Marek and his partner Tyler Grill are the “M” and the “T” in M.T. Heads, a new for-profit concert promotion business. They aspire to make Fairfield County – and southwestern Connecticut – an entertainment destination, filling a void and offering the locals entertainment in their own backyard.
Marek, founder and former executive director of the Fairfield Theatre Company, and Grill of Grill Entertainment Group of Fairfield plan to use existing venues, matching entertainers with facilities that are just right for them in terms of size and location.
“If you look at the landscape here, what you come to find out is every other town in Fairfield County has some facility like that that is underutilized,” Marek said. “It’s run by the town. They don’t really know how to book the artists, they don’t know how to build the event, sell the tickets. In a way, we’re offering a service a town like Norwalk, that has a facility and has a audience, but they don’t have the knowledge and the expertise to program it.”
M.T. Heads is presenting “An Acoustic Evening with Mary Chapin Carpenter and Shawn Colvin” on April 27 at Concert Hall. But in December, Marek and Grill were determined to find a place for Carpenter and Colvin to perform together, and it wasn’t working.
“We were looking at a couple of different auditoriums that weren’t available to us in this time frame,” Marek said. “And I’m thinking, ‘Where is there a room in Fairfield County? There’s got to be some room.’ And I thought years ago, I was asked to do something with the Norwalk Symphony. And I remembered this auditorium. It just sits here idle most of the time.

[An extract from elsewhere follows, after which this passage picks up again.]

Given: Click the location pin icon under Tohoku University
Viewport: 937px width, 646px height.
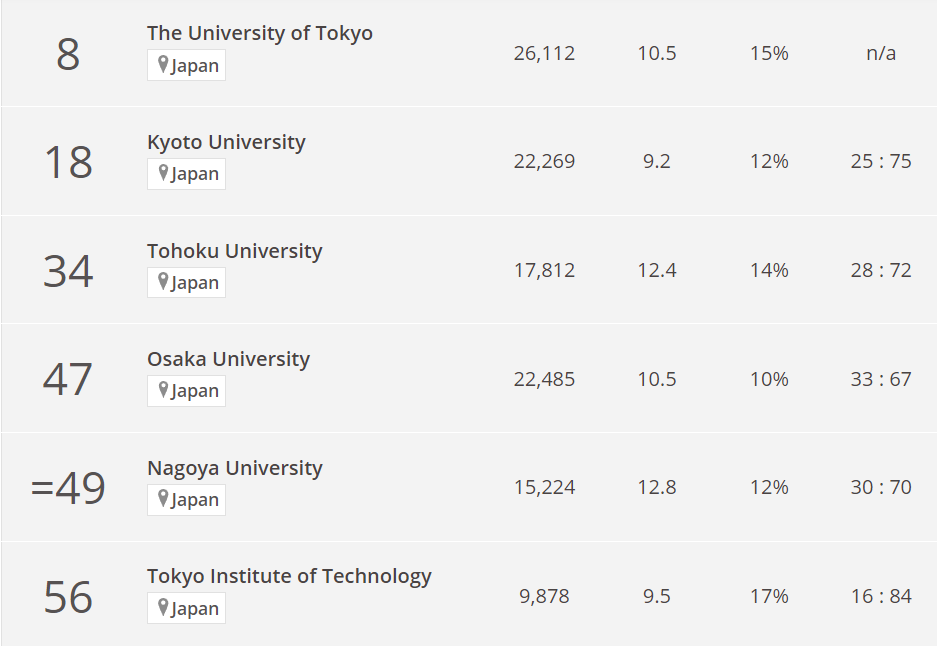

“I thought that would be the perfect place for an acoustic duo to perform. It’s a thousand seats; they can easily fill it. It’s got a nice Town Hall atmosphere, and I realized, they’re not doing much with this room. We could be doing a lot of those types of shows here, and it’s great. It’s so easy to get to — right off Exit 16.”
City Clerk Erin Halsey, who appreciates the history of City Hall, said she is thrilled by the idea of using the former Norwalk High School school auditorium more effectively.

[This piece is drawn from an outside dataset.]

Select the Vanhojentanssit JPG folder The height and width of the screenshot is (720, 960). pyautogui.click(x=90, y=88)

Ticket prices include a $1 donation to Norwalk's Open Door Shelter. Future concerts will include a $1 facility fee, which will go to improving the hall. Marek and Grill plan to do something to darken the windows in the summer, perhaps a film over the glass. That would be the start of improvements.
Halsey hopes that using the hall for acts of that level will bring more people to Norwalk and its businesses. Tad Diesel, director of business and marketing, agreed. “The expanded use of this Concert Hall would be wonderful,” he said.
M.T. Heads will offer concessions, and its founders believe people will enjoy the stone patio outside Concert Hall when the weather is nice.
Tickets range from $55 to $85 for the April concert, and Grill said the front center section is already sold out.
M.T. Head’s first concert was Little Feat in January at the Quick Center on the campus of Fairfield University. It has been speaking to venues in Westport about using facilities for concerts, as well as other Fairfield venues.
“The thing that makes this kind of expansion really interesting is that by having a lot of different rooms available, we can focus on putting the right entertainer in the right-size room and pricing it at the right price for the audience,” Marek said.
“There’s a lot of room for the talent,” Grill said. “Let’s put it this way: It’s going to be a very long time before Connecticut is oversaturated.”